Thursday, November 28, 2013

The Lucky Ones

   


     It's cloudy and crisp, the streets are a blur of black coats, near-white buildings and strings of blue lights. People kiss cheeks and duck out of cafes and kids are happily screaming in their school courtyards. Delivery trucks are unloading on the sidewalk. Parisians are dressed like it's colder than the five degrees Celsius that it is and rubbing their hands for warmth as they walk. Shoppers browse their way through high-end boutiques in this part of the sleepy seventh.

     It's Thanksgiving, but you'd never know it.

     Despite its American status, my school is open like any other day. I have class all day and papers to write. Instead of eating turkey and mashed potatoes all afternoon, I'm eating a sandwich and croissant. It's not weird to be skipping a traditional Thanksgiving, because don't forget: it doesn't exist here. It's just Thursday. It'd be much stranger to be away from home on Christmas since Paris has been in the holiday spirit for a month already and you can't avoid it (the Christmas lights here really are spectacular).

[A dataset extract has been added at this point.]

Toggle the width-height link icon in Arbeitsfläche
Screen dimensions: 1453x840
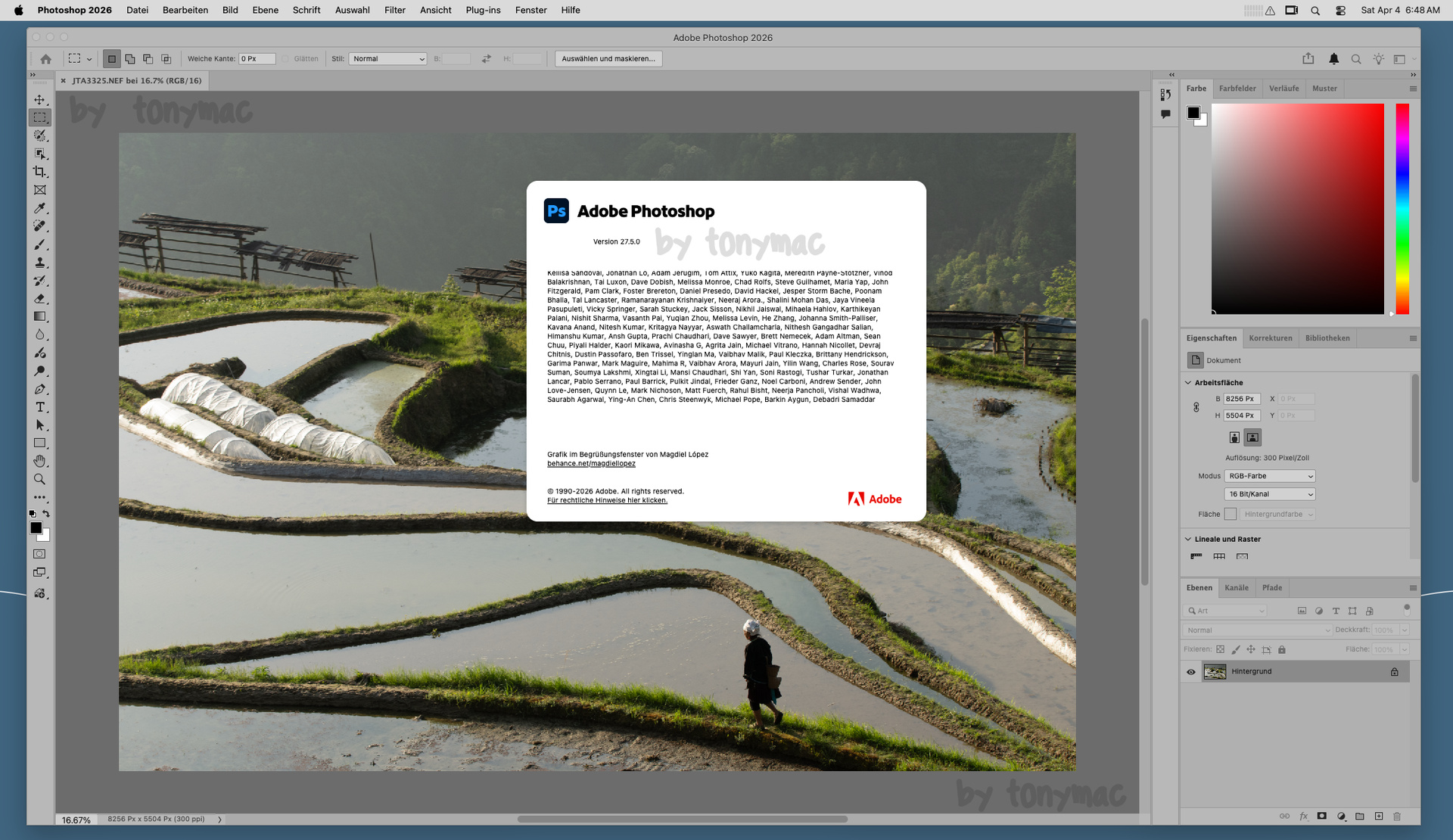click(x=1196, y=407)
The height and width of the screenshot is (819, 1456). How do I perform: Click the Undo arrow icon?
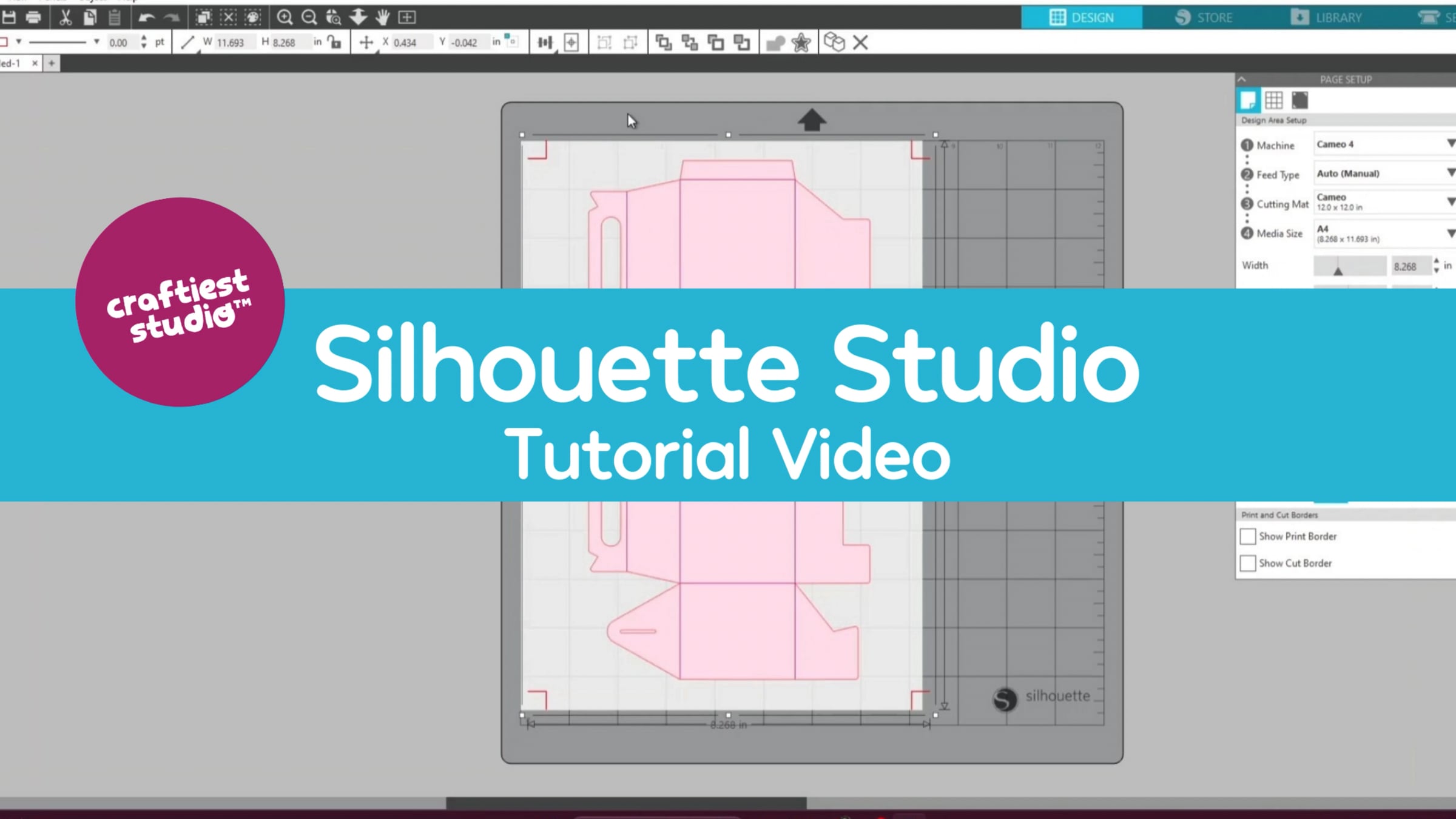point(146,18)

     Every year on Thanksgiving, my family and I sit down to our Thanksgiving meal--which is either enthusiastically home-cooked or ordered from a restaurant--and we start eating and talking around the table. I smile and everybody knows what I'm about to say: everyone go around and list what you're thankful for. Since I can't be at home, this is what I'd say this year:

I'm grateful, thankful, appreciative and glad to be living in my favorite city again, 
More and more everyday I'm realizing that it's always better to follow your heart than to do what you think people expect from you. Grad school isn't fun, but living abroad, meeting new people, staying out later than you should because you're too happy to just call it a night and feeling the accomplishment that you can make it not only on your own, but on your own on a whole different continent, in a different language and in a different culture is definitely fun. I've learned more by living in Paris than I ever have in a classroom. I'm thankful for all the help I've received along the way here because I know I'm one of a lucky few.

I'm thankful for the last seventeen years with my cat,
Here comes the cat shout-out. But honestly, most people don't get that many years with their favorite pet and I'll always be grateful that I was home in the summer with her when it was her time.

I'm thankful for airplanes,
I have four friends and family members coming to see me over the year, starting with my friend from high school, Ashley, next week. Plus, I get to go home for a month in mid-December. No matter how far away I am, I always think it's only a grossly overpriced ticket away. I'm so glad I'm able to spend the holidays at home, despite how much the cold is going to suck. I can't wait for bonfires, Minnesotan accents, real grocery stores and to party it up with everyone at home before another semester of doom (Okay, school's not that bad ).

and I'm thankful for you.
If you're reading this, I probably know you and therefore care about you. So thanks for existing. And reading.